Bonifica e difesa del suolo

 

BONIFICA IDRAULICA 

 La bonifica idraulica della pianura reatina è stata realizzata con la   costruzione delle seguenti opere principali:

Impianto idrovoro al lago di Ripasottile 
E’ stato costruito intorno agli anni 40 per provvedere al sollevamento delle   acque della zona bassa della pianura reatina in destra del fiume Velino, estesa   oltre 4.000 ettari che, per deficienza di quote altimetriche, non può scolare   naturalmente nel fiume stesso.
E’ dotato di n. quattro elettropompe ad asse verticale, a servizio continuo   della portata max di 18,5 mc/sec., prevalenza di 4,72 metri e potenza di 1650   HP.

Canale allacciante le acque alte in destra del fiume Velino 
E’ stato costruito nel 1939 per provvedere all’allontanamento delle acque alte   provenienti dalle gronde montane a nord del comprensorio di bonifica.
E’ lungo 9.000 metri largo m. 20 e convoglia la portata max di 22 mc/sec.

Impianto idrovoro di Reopasto/Pantano 
E’ stato costruito nel 1993 per provvedere al sollevamento delle acque della   zona bassa della pianura reatina situata in sinistra del fiume Velino, a valle   di Terria, estesa circa 1.500 ettari, sofferente di allagamenti per rigurgito   delle acque di piena del fiume Velino nei collettori di scolo della zona stessa.
E’ dotato di n. 5 elettropompe ad asse verticale, a funzionamento alternato,   della portata max di 8,00 mc/sec., prevalenza m. 4,30 e potenza max. di 650   HP.

Canale allacciante le acque alte in sinistra del fiume Velino 
E’ stato costruito nel 1966 per provvedere all’allontanamento delle acque alte   provenienti dalle gronde montane a ovest del comprensorio di bonifica.
E’ lungo 7.500 metri, largo 18 m. e convoglia la portata max. di 16 mc/sec.

Canalizzazioni delle acque basse 
Comprendono una rete di canali di scolo in terra estesa circa 150 Km. che provvede   al drenaggio dell’intero comprensorio di bonifica.

Opere di interesse regionale
Opere di bonifica di preminente interesse regionale e corsi d’acqua soggetti al servizio pubblico di manutenzione
La legge regionale n. 53 del 1998 ha individuato le opere di bonifica di preminente interesse regionale la cui gestione è posta a totale carico della Regione.
Il Consorzio è stato individuato quale Organo esecutore della gestione delle opere suddette cui deve provvedere tramite apposite convenzioni con la Provincia.

Tali opere sono le seguenti:

  • Impianto idrovoro di Ripasottile;
  • Canali allaccianti le acque alte in destra e in sinistra del fiume Velino;
  • Impianto idrovoro di Reopasto/Pantano;
  • Canale di acque medie Maraone/Caneretta.

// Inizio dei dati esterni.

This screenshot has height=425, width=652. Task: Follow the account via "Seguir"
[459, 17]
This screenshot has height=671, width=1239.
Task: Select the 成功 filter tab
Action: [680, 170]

Opere soggette a servizio pubblico di manutenzione

  • Torrente Canera
  • Torrente La Riana
  • Fosso di Rivodutri
  • Fosso Capocanale
  • Fosso Ranaro

Tutte le altre opere di bonifica e irrigue vengono gestite con fondi dei proprietari beneficiari, secondo piani di classifica in vigore.

I servizi alla proprietà consorziata
Nell’ambito delle funzioni e dei compiti che sono attribuiti al Consorzio, i due servizi fondamentali forniti alla proprietà consorziata e più in generale al territorio, sono:

  1. La manutenzione e la gestione degli impianti e della rete idraulica di bonifica (circa 230 Km. di canali e di fossi);
  2. L’esercizio e la manutenzione dell’irrigazione nei distretti della piana reatina di Camporeatino, Porrara-Padule, S. Eleuterio e Pratolungo.

La manutenzione e l’esercizio delle opere di bonifica vengono effettuate annualmente in amministrazione diretta, mediante impiego di manodopera stabile e stagionale assunta con contratto a termine e di mezzi meccanici di proprietà del Consorzio.Nonostante il gran numero delle opere di bonifica da mantenere, disseminate su tutto il comprensorio consorziale, i lavori previsti vengono sostanzialmente realizzati con puntualità, precisione e nella loro interezza.

La manutenzione e l’esercizio delle opere di irrigazione vengono attuate quasi esclusivamente attraverso manodopera stagionale e anch’essi sono rispondenti alle richieste.